REST IN POWER: URVASHI VAID
As we move through the grief that accompanies the news that our beloved Urvashi Vaid has joined the ancestors, we call forward her interconnected legacies.
Urvashi was a young organizer in the middle of the AIDS crisis that decimated a generation of queer people who should now be our queer elders. Over her decades of leadership, she showed us that together, we are strong.
Urvashi often talked about social justice as her faith and more than two decades ago, as a founder of the National Religious Leadership Roundtable, began to complicate the idea that people of faith were unequivocally anti-queer. She invested early and deeply in religious advocacy within the LGBTQ movement and so made space for new leaders to emerge: leaders from communities of faith who were themselves unapologetically LGBTQ and committed to justice for all, leaders who developed new partnerships across faith and LGBTQ justice.
As the abolitionist organizer and author Mariama Kaba often says, hope is a discipline. It’s not idealistic. It doesn’t diminish harm. It sees inhumane systems clearly, charts what about them must change, and rallies communities to create a new world.

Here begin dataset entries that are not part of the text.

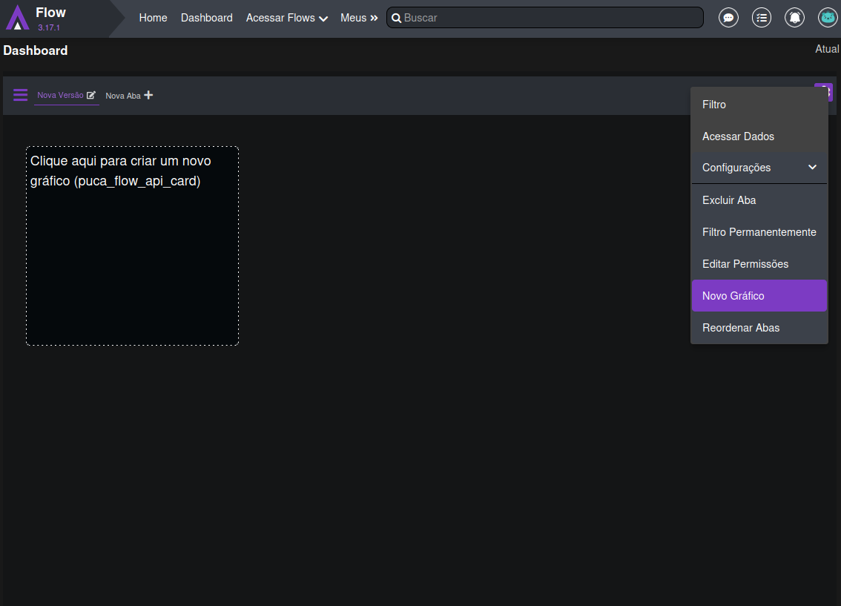Click the plus icon next to Nova Aba
The width and height of the screenshot is (841, 606).
click(x=148, y=95)
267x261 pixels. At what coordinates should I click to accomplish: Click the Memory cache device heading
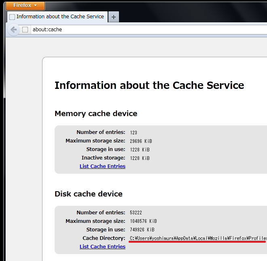click(x=96, y=114)
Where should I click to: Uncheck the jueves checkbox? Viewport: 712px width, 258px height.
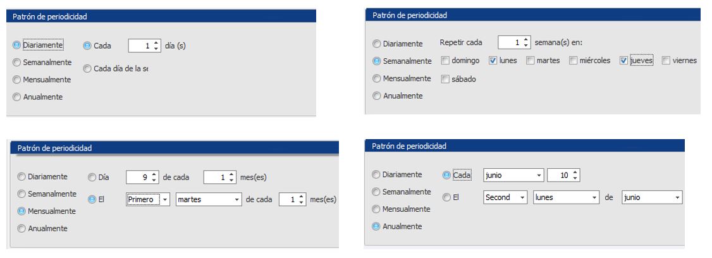coord(624,61)
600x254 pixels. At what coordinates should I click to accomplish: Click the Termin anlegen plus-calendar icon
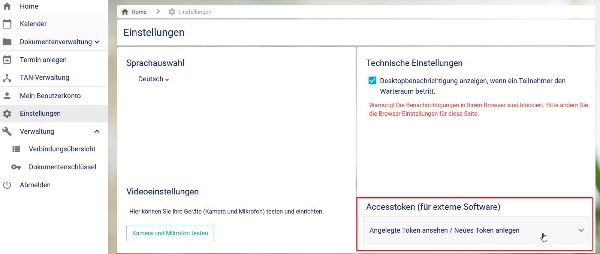[x=7, y=60]
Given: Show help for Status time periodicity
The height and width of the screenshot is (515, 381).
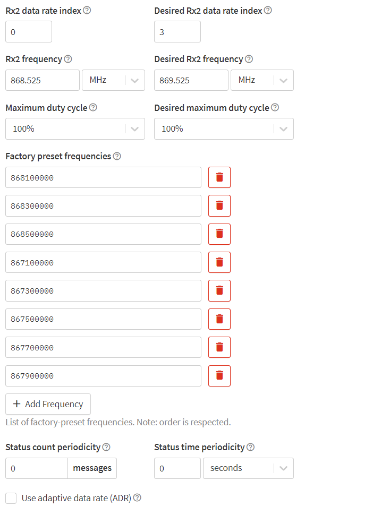Looking at the screenshot, I should point(250,447).
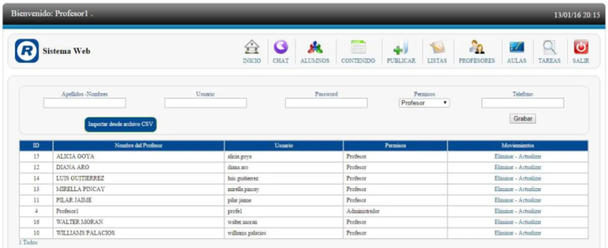This screenshot has height=248, width=608.
Task: Focus the Telefono input field
Action: (523, 103)
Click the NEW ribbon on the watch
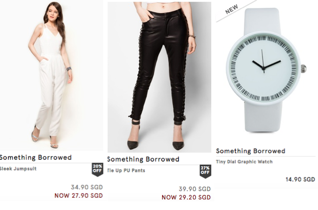The height and width of the screenshot is (210, 318). (x=232, y=9)
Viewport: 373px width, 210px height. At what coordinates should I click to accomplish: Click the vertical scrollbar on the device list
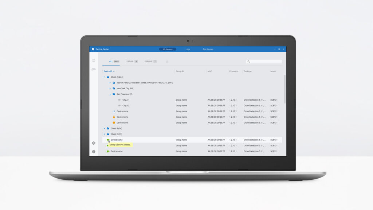[x=284, y=89]
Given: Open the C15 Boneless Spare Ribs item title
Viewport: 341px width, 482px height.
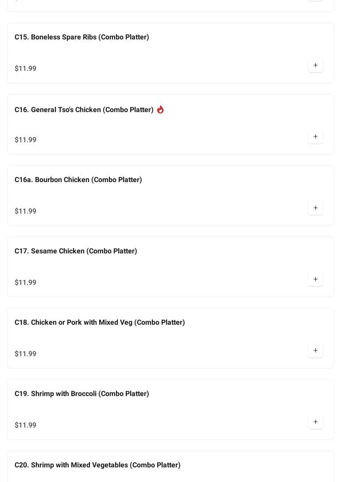Looking at the screenshot, I should pos(82,37).
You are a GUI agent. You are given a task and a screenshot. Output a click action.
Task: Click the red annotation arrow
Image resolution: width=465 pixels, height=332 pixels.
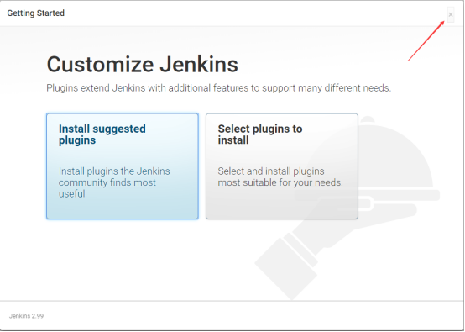426,41
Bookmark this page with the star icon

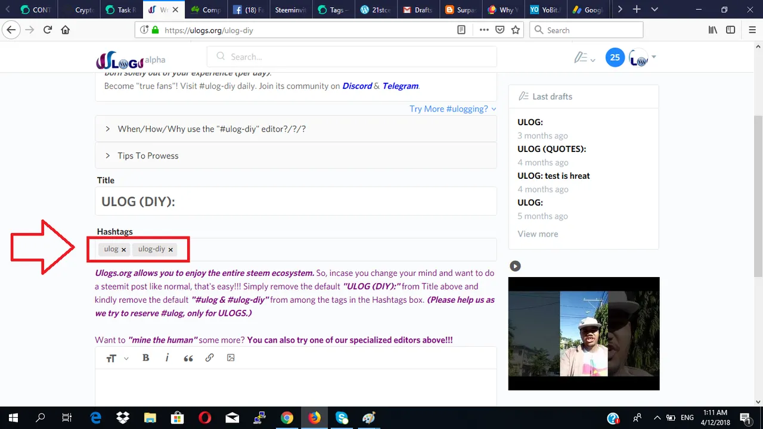[x=516, y=30]
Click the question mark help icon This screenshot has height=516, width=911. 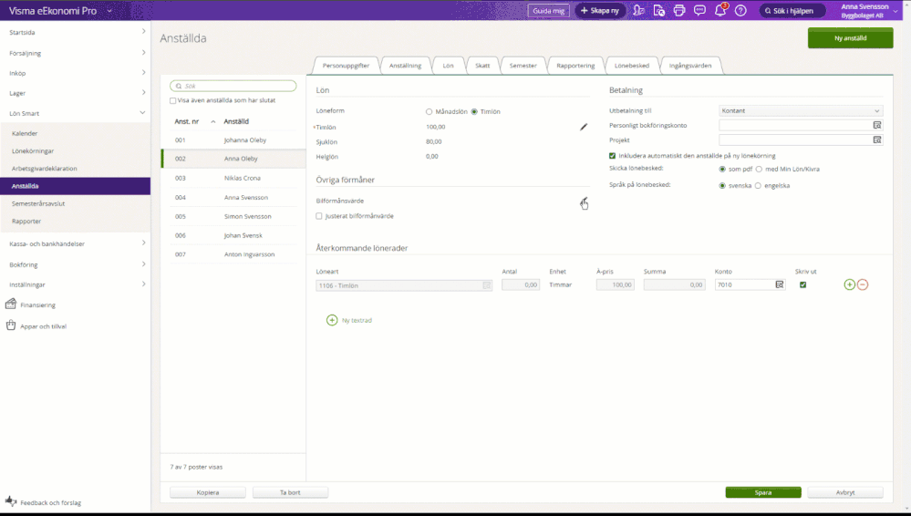pyautogui.click(x=740, y=11)
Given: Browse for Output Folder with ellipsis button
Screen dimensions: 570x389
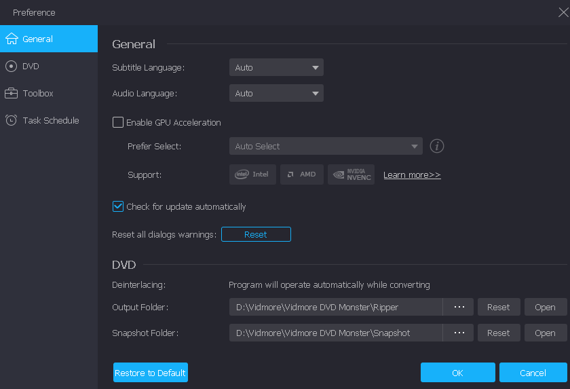Looking at the screenshot, I should click(x=459, y=307).
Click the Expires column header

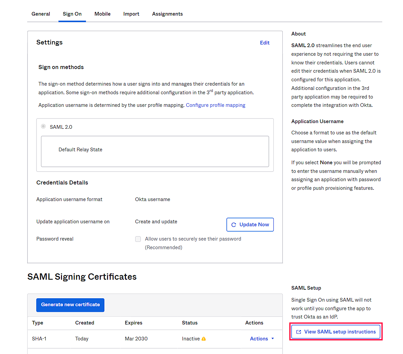pos(134,323)
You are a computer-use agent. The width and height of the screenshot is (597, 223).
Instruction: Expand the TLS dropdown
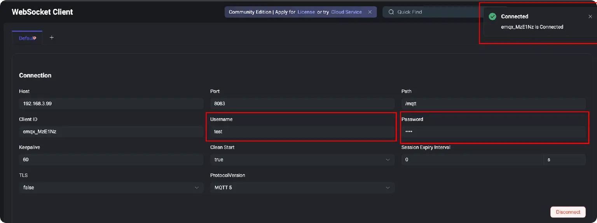click(x=111, y=188)
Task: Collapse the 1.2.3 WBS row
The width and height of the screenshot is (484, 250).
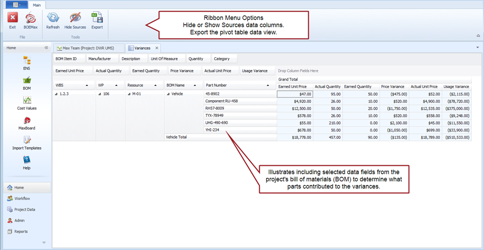Action: (x=57, y=94)
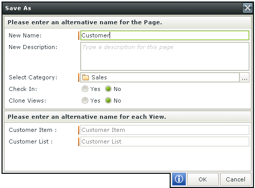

Urvashi modeled disciplined hope.
As an ecosystem strategist, Urvashi understood the kind of spaces that were needed to create the obvious conditions for justice. She understood that LGBTQ+ justice must also confront white supremacy, poverty, and the complicated realities of an interdependent world; she planted trees whose shade she knew she’d never sit under herself.
We were blessed to honor Urvashi at Auburn’s 2021 Lives of Commitment program, and we are dedicated to keeping her legacy alive in our commitments to human flourishing.
Across our communities and movement networks, Urv will be profoundly missed.